The effect of aspirin and various iontophoresis solution vehicles on skin microvascular reactivity.

The two main objectives of this study were: (1) to examine the effect of aspirin on the endothelial function in healthy subjects and (2) to examine the effect of deionized water and 5% NaCl as iontophoresis solution vehicles. The skin microcirculation was evaluated at the forearm level of healthy subjects. A laser Doppler scanner was employed to measure vasodilation in response to the iontophoresis of 1% acetylcholine (endothelium-dependent) and 1% sodium nitroprusside (endothelium-independent). In the first experiment, nine healthy subjects were given 500 mg aspirin daily for 3 days. The microvascular reactivity was measured at the beginning and the end of the study. In the second experiment, the response to iontophoresis of acetylcholine and sodium nitroprusside as 1% solutions of deionized water was compared to the responses that were achieved after the iontophoresis of deionized water or 5% NaCl solution. After 3 days of aspirin intake, there were no changes in the vasodilatory response to acetylcholine (endothelium-dependent vasodilation) [81 +/- 11 vs 77 +/- 10 (% of increase over baseline at the beginning vs the end of the study, mean +/- SE), P = NS] or sodium nitroprusside (endothelium-independent vasodilation) (69 +/- 8 vs 64 +/- 12, P = NS). There was also a negligible response after the iontophoresis of 5% NaCl (3 +/- 4) and deionized water (6 +/- 4) in anodal mode (the mode employed for the iontophoresis of acetylcholine).
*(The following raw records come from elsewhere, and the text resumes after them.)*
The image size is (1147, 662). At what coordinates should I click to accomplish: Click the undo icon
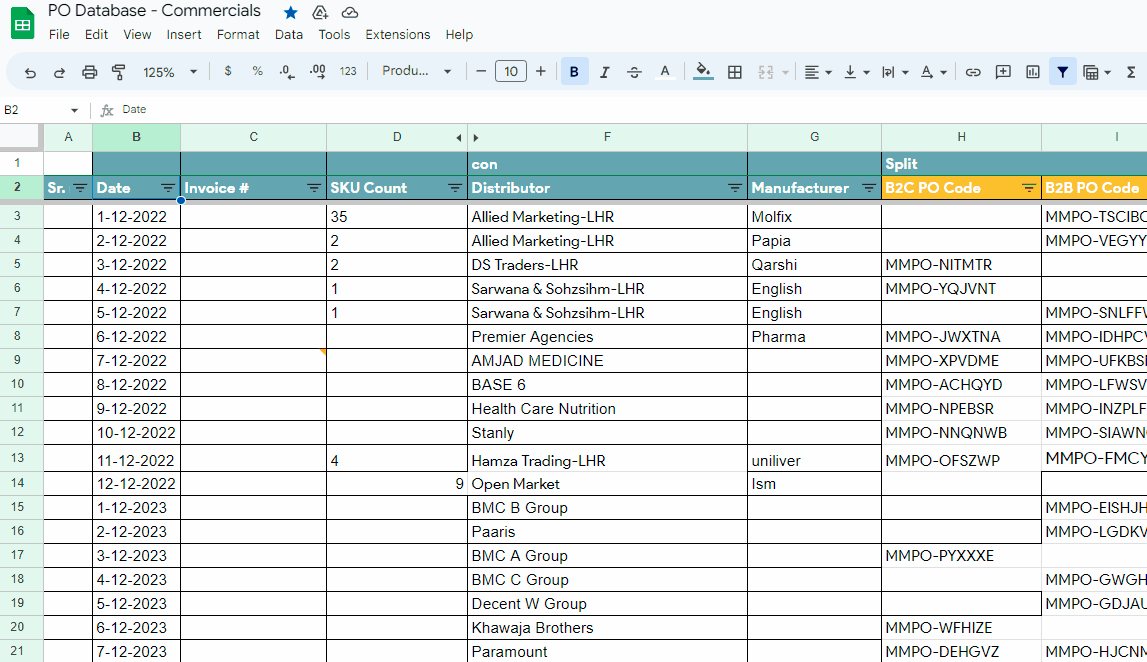tap(30, 71)
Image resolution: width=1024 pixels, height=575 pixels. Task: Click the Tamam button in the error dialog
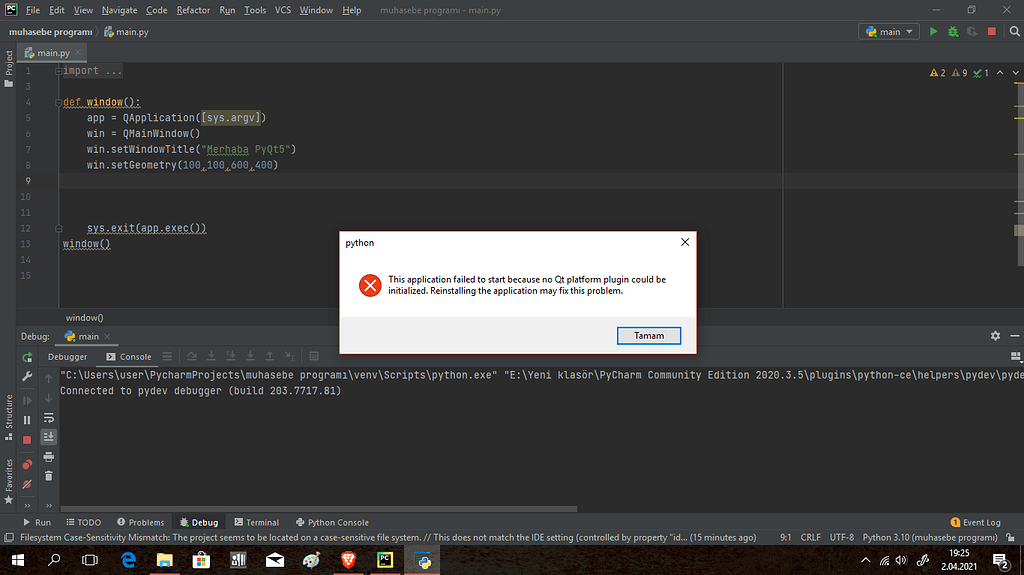pos(649,336)
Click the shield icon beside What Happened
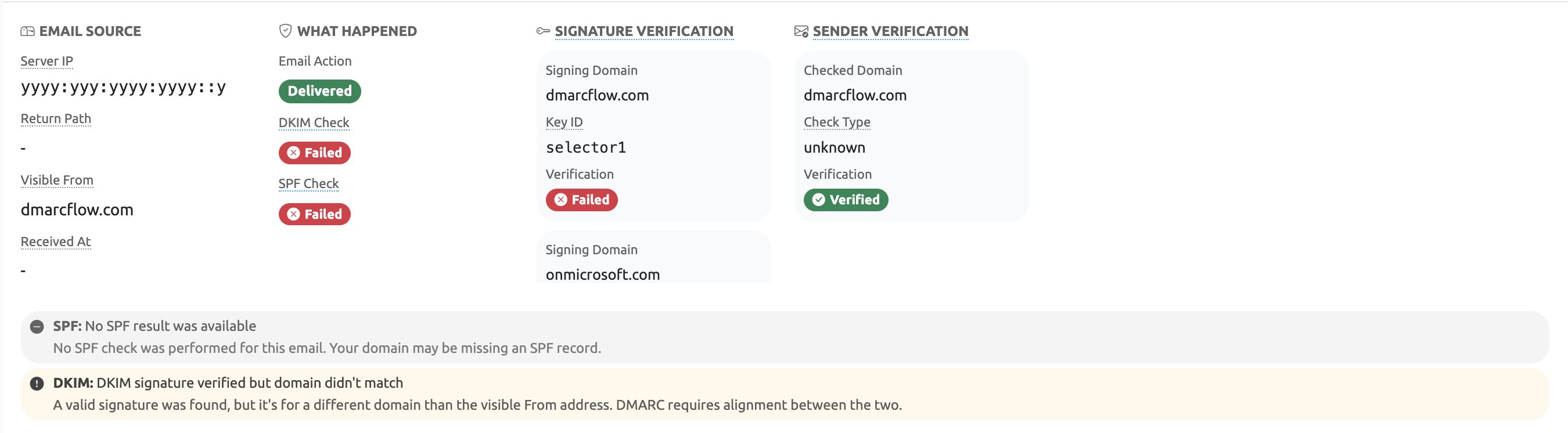The width and height of the screenshot is (1568, 433). [x=284, y=30]
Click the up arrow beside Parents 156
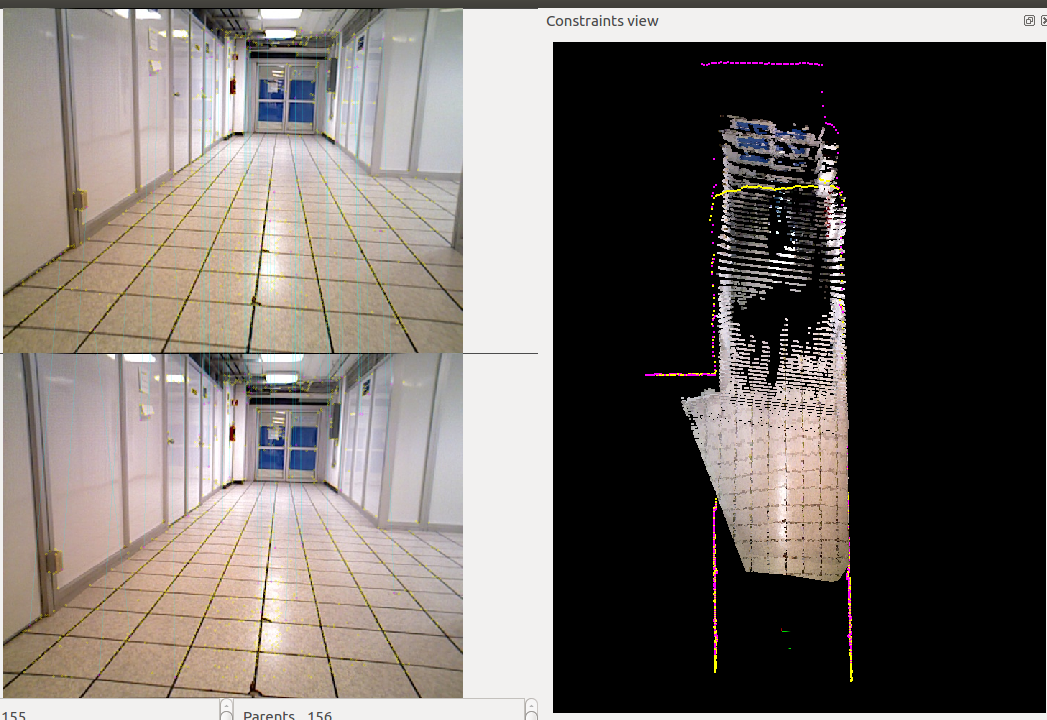Image resolution: width=1047 pixels, height=720 pixels. click(531, 706)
In cathodal mode, employed for the iontophoresis of sodium nitroprusside, the response to 5% NaCl was still negligible but a considerable response was found after the iontophoresis of deionized water. In normal healthy subjects, aspirin administration has no effect on forearm skin microvascular reactivity, including both endothelium-dependent and endothelium-independent vasodilation. In addition, a NaCl solution would be preferable to deionized water as the iontophoresis solution vehicle.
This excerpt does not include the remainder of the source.